Feature Name: Low-latency CHANGEFEEDs (take 3)
Status: draft
Start Date: 2023-03-28
Authors: Andrew Werner
RFC PR: TODO
Cockroach Issue: #36289

Summary

In the steady state, Cockroach CHANGEFEEDs have high commit-to-emit latency. For correctness, the CHANGEFEED must have an up-to-date view of the catalog metadata required to interpret an event. Generally, CHANGEFEED events are frequent and schema changes are rare; it's worth it to make schema changes more expensive for better CHANGEFEEDs. This RFC leverages the existing descriptor leasing protocol and its two-version invariant to shift the coordination burden from the CHANGEFEED to the schema changes.

A limitation of this design is that users will need to explicitly "lock" tables for which data should be low-latency, which will prevent or degrade the ability to perform schema changes on those tables. In the simplest form, tables which are locked cannot be changes. In the more advanced form, only the declarative schema changer will know how to interact with those tables.

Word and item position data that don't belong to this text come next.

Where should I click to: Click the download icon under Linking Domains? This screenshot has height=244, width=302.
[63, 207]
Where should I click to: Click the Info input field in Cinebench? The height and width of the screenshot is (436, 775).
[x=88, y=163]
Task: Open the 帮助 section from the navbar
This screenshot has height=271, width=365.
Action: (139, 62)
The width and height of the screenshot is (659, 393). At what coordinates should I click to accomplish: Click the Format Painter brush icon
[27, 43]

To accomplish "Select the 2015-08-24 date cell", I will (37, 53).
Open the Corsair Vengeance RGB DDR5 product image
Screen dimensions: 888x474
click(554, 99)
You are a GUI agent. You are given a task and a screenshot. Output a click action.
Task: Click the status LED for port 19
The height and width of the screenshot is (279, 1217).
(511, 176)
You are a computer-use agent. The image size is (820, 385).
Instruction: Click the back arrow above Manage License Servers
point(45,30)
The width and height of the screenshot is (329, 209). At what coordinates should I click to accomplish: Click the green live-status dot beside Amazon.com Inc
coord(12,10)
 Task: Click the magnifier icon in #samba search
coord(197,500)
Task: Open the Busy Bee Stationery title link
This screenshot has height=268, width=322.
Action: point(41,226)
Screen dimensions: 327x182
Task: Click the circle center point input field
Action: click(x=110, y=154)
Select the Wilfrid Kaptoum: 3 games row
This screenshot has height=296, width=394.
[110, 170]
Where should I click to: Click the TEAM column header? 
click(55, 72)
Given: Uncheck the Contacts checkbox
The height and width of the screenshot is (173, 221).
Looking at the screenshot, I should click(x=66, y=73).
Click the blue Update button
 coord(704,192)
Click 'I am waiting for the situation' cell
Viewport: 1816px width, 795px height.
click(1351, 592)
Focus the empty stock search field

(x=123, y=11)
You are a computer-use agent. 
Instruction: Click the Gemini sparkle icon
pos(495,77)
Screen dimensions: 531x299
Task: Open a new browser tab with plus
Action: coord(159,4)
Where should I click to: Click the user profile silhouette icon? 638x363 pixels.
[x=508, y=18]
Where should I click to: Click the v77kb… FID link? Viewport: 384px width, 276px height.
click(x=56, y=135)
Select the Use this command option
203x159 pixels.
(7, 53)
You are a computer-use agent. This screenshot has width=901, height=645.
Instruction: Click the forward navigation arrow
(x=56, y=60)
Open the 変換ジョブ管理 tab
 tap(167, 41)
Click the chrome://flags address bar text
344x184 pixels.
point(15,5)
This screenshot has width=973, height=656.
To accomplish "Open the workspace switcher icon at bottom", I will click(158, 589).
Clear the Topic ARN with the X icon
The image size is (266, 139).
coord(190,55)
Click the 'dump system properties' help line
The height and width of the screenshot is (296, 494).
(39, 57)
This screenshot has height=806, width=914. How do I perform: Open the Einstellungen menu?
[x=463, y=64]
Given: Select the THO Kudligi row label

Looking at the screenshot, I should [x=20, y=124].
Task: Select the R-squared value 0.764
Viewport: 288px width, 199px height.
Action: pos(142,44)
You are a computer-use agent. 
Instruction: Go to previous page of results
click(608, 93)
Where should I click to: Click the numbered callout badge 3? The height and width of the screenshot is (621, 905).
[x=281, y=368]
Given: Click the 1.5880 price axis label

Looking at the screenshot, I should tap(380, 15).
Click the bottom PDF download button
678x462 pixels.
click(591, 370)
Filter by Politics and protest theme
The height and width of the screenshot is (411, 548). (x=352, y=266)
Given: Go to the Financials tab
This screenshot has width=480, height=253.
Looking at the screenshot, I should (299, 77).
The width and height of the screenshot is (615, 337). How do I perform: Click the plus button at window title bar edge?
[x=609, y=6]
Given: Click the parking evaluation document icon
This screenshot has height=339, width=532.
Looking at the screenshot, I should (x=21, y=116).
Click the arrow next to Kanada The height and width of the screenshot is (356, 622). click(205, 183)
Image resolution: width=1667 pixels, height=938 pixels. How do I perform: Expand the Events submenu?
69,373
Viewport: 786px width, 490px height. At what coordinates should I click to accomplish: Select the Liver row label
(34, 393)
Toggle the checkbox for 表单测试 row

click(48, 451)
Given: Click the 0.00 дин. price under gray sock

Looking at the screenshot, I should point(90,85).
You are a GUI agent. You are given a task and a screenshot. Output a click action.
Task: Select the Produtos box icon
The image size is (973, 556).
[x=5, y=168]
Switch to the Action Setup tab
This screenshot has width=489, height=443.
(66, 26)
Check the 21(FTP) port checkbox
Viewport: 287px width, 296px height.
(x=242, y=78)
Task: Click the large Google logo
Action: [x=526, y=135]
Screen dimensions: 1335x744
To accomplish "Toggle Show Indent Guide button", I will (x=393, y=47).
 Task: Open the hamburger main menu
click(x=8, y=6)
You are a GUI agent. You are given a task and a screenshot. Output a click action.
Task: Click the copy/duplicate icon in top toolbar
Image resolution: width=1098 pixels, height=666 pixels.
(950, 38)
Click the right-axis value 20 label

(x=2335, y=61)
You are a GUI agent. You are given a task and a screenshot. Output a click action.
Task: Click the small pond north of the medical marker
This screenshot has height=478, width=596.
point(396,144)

The end result will be that in the steady state, a CHANGEFEED on a locked table will not need to wait to emit rows, reducing the latency from ~1s to ~5ms.

Motivation

CHANGEFEEDs must wait to know that a schema change has not occurred before being able to emit a row sent from a rangefeed. A schema change may prevent a row from being emitted due to a need to run a backfill, fail, or change the interpretation of that row1. This currently works by blocking, and buffering, events emitted from a rangefeed to the a CHANGEFEED processor and waiting until the schema at the timestamp of the event has been "proven". This process of proving the schema involves polling the complete set of descriptors at a frequency controlled by the changefeed.experimental_poll_interval cluster setting (which defaults to 1 second).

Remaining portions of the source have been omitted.